How to Defend: To mitigate replay attacks, security measures such as message authentication codes (MACs), timestamps, and session tokens are often used to verify the integrity and freshness of transmitted data.
Dictionary Attack
A dictionary attack is a type of password-cracking technique where an attacker systematically attempts to guess or crack passwords by testing a large number of common words or phrases from a precompiled list, known as a dictionary.

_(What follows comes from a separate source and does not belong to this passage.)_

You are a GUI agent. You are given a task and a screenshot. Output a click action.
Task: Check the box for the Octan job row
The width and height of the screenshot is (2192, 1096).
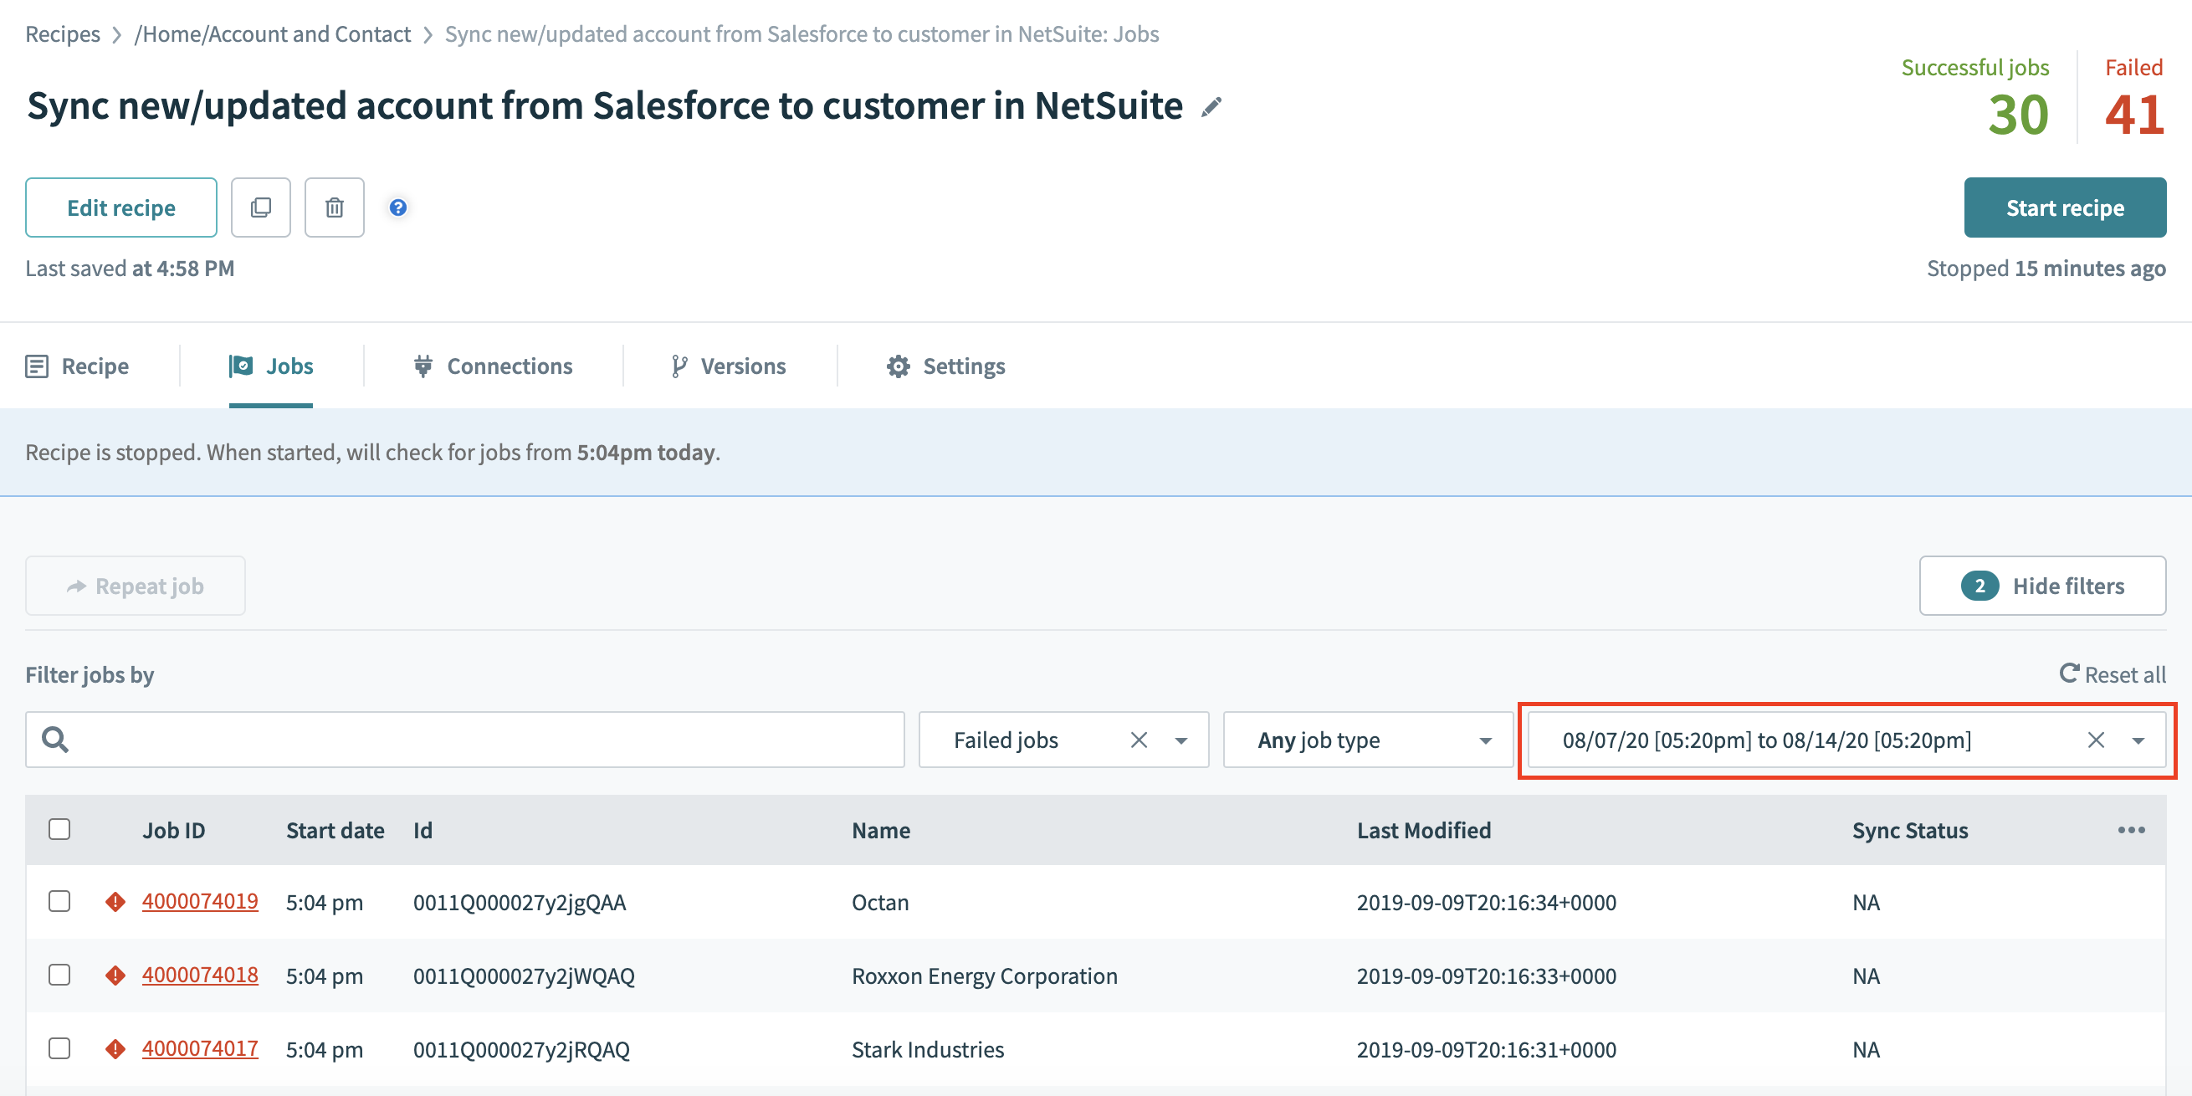60,901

This method exploits the fact that many users choose weak or easily guessable passwords based on dictionary words, common phrases, or patterns.
How to Defend: To counter dictionary attacks, users are advised to use strong and complex passwords that include a combination of uppercase and lowercase letters, numbers, and special characters, and to avoid using easily guessable words or phrases.
Spraying Attack
A spraying attack, also known as password spraying, is a brute-force attack technique used by cybercriminals to gain unauthorized access to multiple user accounts or systems by systematically trying a few commonly used passwords against a large number of usernames or accounts.
Unlike traditional brute-force attacks, which attempt to guess a single password for a specific user account, spraying attacks involve trying a small set of passwords across a wide range of accounts, increasing the likelihood of success.
How to Defend: To defend against spraying attacks, organizations should enforce strong password policies, implement account lockout mechanisms, and monitor for unusual login attempts or patterns.
Birthday attack
A birthday attack is a cryptographic attack that exploits the birthday paradox, which states that in a set of randomly chosen people, there is a high probability that at least two people will share the same birthday. In the context of cryptography, a birthday attack leverages this principle to find collisions in hash functions, where two different inputs produce the same hash value.
By generating a large number of hash values and comparing them, an attacker can exploit the birthday paradox to find collisions more efficiently than by brute-force methods. Birthday attacks are particularly relevant in the context of cryptographic protocols such as digital signatures, where collisions can lead to security vulnerabilities.
How to Defend: To mitigate birthday attacks, cryptographic algorithms should use sufficiently large hash sizes to minimize the likelihood of collisions.
True/False
One of the measures for bypassing the failed logon attempt account lockout policy is to capture any relevant data that might contain the password and then attempt to brute force it offline.
True. An attacker can capture encrypted or hashed passwords from intercepted network traffic or compromised databases and then attempt to crack them using powerful offline brute-force techniques. By doing so, attackers can avoid triggering the account lockout policy, as they are not making repeated failed login attempts directly against the target system. This highlights the importance of implementing strong encryption, secure password storage practices, and network security measures to protect against such attacks.
Rainbow tables
Rainbow tables are precomputed tables used in password cracking to quickly reverse cryptographic hash functions and recover plaintext passwords from hashed passwords.
When passwords are stored by systems, they are often hashed, which means they’re transformed into a fixed-length string of characters using a mathematical algorithm. This process is meant to protect passwords, as even if attackers gain access to the hashed passwords, it’s difficult to reverse the process and obtain the original plaintext password.
However, rainbow tables take advantage of the fact that many users choose weak passwords, and that hashing algorithms always produce the same hash for the same input. Rainbow tables store precomputed hashes for a large number of possible passwords. These tables allow attackers to quickly look up the hash of a captured password and find the corresponding plaintext password, significantly speeding up the cracking process.
How to Defend: To mitigate the effectiveness of rainbow table attacks, security measures such as salting and using strong, slow hashing algorithms (like bcrypt or scrypt) are employed. Salting involves adding a unique random value (the salt) to each password before hashing, ensuring that even if two users have the same password, their hashed passwords will be different. This complicates the use of rainbow tables, as attackers would need to create separate tables for each possible salt value. Additionally, using slow hashing algorithms makes the hashing process computationally expensive, slowing down the password cracking process even further.